> Collection entries
- - - - - - -

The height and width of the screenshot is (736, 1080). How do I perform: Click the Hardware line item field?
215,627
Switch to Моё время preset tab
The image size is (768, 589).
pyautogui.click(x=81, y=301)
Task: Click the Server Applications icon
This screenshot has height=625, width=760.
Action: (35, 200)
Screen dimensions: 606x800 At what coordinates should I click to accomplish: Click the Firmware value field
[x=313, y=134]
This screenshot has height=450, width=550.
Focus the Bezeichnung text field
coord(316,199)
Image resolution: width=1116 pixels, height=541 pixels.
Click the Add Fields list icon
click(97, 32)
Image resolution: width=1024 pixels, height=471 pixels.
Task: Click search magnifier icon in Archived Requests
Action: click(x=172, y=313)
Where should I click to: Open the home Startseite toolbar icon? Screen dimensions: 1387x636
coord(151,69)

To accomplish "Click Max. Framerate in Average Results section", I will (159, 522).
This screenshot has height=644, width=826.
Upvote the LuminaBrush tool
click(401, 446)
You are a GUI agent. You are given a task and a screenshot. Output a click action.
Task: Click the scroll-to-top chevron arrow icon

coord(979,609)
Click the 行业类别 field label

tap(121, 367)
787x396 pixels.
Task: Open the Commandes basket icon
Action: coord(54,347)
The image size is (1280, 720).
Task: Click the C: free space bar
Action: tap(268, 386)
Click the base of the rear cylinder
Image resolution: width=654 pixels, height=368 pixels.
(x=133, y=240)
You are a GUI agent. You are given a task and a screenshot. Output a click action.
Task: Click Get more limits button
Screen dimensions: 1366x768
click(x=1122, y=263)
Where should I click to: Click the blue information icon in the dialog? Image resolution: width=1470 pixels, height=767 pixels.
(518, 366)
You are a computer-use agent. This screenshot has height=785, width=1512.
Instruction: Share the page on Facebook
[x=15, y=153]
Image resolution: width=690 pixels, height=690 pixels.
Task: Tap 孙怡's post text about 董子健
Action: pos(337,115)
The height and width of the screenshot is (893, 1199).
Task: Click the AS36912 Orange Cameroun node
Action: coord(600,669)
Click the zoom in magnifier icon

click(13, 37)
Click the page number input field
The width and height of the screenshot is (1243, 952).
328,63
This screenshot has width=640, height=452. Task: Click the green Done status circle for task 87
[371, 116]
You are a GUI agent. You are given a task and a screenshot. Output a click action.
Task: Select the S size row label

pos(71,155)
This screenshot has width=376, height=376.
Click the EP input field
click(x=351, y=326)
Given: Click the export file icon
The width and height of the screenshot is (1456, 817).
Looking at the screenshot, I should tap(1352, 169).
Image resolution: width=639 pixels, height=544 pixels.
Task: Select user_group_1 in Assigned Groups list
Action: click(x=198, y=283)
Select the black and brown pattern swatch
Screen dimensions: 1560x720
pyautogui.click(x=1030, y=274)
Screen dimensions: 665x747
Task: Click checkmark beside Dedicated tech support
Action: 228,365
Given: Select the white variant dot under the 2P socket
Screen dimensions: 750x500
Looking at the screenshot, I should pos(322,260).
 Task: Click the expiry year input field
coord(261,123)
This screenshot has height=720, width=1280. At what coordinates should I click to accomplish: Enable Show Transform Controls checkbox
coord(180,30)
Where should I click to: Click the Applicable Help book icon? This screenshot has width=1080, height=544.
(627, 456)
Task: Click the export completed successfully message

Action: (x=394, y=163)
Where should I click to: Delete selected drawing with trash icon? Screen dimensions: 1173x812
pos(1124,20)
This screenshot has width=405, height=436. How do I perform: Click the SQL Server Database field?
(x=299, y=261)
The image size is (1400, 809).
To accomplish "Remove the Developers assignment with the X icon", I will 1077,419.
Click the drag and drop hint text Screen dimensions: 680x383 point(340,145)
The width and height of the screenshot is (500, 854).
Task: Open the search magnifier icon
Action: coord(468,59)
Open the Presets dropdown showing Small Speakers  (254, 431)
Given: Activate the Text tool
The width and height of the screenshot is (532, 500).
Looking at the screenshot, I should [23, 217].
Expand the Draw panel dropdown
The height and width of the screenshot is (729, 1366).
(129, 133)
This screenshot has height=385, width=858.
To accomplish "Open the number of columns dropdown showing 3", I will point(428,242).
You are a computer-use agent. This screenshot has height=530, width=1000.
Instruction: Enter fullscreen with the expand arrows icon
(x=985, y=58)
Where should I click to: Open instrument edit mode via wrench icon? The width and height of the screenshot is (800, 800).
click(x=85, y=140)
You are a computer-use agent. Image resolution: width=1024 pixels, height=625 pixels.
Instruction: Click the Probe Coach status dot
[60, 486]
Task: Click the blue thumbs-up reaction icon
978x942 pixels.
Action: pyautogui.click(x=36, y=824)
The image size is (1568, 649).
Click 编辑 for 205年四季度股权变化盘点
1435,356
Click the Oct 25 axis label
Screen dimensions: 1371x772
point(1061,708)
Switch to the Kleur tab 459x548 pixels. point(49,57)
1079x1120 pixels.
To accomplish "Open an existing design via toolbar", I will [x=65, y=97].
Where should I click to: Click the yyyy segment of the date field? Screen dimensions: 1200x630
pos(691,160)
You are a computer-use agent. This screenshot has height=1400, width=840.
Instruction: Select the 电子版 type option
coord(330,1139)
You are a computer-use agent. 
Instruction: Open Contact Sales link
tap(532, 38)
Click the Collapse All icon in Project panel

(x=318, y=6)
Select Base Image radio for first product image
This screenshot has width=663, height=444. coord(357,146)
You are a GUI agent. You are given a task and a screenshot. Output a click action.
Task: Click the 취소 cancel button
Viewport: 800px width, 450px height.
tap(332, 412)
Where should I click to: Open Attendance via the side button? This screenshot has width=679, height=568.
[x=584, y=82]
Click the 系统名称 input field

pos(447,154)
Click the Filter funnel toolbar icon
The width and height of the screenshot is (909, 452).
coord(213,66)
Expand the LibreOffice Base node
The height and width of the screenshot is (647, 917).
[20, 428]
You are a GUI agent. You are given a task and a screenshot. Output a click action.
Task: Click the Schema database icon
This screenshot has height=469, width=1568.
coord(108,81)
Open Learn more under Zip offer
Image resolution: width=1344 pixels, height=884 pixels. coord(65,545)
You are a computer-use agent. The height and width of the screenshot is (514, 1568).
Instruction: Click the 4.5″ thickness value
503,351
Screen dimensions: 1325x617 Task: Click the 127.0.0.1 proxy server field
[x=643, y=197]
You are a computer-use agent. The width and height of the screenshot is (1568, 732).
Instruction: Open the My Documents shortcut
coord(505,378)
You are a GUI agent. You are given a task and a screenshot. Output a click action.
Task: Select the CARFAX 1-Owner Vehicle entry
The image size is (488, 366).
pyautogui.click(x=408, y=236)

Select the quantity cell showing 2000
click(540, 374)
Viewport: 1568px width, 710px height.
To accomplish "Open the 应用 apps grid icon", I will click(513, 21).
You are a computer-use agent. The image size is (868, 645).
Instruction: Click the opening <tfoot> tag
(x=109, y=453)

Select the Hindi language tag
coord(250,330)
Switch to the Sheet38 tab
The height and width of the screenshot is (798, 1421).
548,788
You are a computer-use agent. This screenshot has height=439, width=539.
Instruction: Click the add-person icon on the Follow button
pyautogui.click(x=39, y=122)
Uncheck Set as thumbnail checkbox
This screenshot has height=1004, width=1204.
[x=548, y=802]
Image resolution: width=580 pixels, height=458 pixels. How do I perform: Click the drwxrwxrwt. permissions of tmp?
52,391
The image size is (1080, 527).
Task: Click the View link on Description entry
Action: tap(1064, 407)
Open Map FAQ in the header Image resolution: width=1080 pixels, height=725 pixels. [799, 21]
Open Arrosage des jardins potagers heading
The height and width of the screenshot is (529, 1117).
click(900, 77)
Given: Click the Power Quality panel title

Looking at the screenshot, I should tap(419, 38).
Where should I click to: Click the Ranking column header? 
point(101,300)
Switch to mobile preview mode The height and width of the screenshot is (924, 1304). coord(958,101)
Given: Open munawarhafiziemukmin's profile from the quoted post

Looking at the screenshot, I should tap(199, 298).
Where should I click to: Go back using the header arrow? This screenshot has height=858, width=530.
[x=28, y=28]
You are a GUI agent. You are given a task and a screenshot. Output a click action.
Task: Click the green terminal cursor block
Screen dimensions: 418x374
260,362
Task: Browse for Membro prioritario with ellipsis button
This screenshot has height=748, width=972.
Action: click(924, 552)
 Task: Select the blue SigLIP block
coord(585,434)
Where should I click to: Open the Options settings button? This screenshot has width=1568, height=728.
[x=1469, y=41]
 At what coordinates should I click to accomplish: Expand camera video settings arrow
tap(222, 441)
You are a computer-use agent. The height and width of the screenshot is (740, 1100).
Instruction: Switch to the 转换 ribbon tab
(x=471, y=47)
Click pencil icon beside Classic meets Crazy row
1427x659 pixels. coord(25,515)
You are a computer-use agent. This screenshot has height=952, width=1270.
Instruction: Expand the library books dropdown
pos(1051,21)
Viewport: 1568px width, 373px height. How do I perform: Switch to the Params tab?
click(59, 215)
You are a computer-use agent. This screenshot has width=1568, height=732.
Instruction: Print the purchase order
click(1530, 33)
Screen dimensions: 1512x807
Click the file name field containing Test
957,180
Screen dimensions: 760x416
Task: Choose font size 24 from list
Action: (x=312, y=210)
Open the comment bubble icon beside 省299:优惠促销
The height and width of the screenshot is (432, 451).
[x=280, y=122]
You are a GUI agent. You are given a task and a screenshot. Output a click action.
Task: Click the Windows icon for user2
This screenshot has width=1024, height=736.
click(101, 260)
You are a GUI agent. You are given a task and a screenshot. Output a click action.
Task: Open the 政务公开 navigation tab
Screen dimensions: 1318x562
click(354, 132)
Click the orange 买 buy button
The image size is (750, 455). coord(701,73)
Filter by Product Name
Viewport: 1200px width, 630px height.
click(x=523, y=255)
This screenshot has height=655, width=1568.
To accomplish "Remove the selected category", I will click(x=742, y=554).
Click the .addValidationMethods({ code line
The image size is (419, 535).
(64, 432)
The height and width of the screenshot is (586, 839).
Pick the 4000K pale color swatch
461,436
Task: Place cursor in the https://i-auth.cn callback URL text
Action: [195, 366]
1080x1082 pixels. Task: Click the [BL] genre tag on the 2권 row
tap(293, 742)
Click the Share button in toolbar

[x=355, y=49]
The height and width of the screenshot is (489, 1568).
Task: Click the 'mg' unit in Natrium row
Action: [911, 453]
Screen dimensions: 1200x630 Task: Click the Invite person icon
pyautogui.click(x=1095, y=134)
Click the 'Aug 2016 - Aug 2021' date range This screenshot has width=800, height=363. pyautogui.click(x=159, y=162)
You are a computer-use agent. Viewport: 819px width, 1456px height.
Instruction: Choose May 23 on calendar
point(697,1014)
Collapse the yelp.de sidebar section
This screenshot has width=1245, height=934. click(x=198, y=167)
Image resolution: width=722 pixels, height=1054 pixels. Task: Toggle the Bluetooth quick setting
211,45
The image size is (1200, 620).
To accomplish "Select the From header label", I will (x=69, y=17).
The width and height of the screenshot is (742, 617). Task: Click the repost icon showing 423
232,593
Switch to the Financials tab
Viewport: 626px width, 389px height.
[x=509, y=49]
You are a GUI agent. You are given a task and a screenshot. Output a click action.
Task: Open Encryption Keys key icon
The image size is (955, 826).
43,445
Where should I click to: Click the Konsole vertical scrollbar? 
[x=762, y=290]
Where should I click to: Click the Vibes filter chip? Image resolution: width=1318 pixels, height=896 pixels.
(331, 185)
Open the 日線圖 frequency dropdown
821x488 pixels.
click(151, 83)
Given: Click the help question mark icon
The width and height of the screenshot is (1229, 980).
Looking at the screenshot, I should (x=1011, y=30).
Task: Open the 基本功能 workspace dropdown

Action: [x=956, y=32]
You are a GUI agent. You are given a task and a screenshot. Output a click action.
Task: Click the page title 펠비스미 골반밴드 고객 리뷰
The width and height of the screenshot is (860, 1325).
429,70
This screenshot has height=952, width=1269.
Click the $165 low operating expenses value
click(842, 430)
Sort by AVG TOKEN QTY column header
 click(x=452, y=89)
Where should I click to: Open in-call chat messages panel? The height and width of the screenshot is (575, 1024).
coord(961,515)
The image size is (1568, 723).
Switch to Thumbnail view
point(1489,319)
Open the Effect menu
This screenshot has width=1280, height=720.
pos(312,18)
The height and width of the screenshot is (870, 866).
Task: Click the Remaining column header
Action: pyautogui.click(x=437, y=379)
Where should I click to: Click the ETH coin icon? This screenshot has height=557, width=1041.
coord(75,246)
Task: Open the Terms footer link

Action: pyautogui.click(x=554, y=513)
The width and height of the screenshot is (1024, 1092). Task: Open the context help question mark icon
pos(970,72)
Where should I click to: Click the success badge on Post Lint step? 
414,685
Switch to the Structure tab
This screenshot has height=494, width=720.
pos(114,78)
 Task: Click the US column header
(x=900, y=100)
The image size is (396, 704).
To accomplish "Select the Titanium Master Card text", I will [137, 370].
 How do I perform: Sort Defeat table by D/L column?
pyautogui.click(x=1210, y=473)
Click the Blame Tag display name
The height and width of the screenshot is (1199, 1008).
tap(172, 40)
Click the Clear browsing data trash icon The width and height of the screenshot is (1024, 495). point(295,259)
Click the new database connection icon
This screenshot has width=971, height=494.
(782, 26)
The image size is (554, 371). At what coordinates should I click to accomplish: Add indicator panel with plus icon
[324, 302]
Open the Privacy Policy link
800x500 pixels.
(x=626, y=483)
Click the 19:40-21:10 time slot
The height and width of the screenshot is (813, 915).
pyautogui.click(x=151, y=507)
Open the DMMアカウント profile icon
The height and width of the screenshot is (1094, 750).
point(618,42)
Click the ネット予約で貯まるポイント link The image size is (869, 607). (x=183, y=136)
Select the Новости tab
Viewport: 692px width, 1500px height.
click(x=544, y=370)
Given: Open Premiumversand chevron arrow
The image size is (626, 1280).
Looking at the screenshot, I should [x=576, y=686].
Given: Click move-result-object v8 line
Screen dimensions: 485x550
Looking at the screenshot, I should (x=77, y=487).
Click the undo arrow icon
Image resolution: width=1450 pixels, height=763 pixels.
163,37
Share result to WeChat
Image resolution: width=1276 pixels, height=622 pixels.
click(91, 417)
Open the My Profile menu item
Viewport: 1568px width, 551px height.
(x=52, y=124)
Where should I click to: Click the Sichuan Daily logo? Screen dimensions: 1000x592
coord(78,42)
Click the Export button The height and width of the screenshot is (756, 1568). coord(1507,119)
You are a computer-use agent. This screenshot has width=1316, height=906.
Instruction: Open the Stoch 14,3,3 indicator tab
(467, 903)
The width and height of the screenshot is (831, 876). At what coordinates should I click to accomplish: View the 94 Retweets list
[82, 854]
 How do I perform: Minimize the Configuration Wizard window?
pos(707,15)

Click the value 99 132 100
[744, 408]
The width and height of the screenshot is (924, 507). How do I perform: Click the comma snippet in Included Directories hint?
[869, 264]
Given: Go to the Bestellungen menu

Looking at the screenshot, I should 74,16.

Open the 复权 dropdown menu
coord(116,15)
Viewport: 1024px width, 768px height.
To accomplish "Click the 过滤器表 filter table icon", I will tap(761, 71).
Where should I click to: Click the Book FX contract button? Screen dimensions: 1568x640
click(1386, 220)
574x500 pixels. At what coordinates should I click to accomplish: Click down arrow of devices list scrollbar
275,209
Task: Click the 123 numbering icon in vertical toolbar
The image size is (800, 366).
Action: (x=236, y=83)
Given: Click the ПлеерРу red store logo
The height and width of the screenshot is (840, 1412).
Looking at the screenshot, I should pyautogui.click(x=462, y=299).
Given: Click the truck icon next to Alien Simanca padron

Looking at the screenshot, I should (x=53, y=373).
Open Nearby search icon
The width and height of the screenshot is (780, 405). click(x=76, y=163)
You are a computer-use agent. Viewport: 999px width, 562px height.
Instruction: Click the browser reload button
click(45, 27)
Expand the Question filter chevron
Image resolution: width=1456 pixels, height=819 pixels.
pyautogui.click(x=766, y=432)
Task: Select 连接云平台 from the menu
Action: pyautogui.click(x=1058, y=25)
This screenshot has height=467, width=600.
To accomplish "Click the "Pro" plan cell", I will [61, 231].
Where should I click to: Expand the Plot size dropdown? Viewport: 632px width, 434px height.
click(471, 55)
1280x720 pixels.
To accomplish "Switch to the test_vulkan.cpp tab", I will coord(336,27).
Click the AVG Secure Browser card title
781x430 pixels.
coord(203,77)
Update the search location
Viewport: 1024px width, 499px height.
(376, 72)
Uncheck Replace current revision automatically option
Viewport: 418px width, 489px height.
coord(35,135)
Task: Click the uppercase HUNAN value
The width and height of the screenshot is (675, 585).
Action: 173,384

- - - - - - -

Copy out, word for word, the part of the entries above that begins at the line with "574x500 pixels. At" and ends at the line with "Given: Click the ПлеерРу red store logo", including both.

> Solution to this task
574x500 pixels. At what coordinates should I click to accomplish: Click down arrow of devices list scrollbar
275,209
Task: Click the 123 numbering icon in vertical toolbar
The image size is (800, 366).
Action: (x=236, y=83)
Given: Click the ПлеерРу red store logo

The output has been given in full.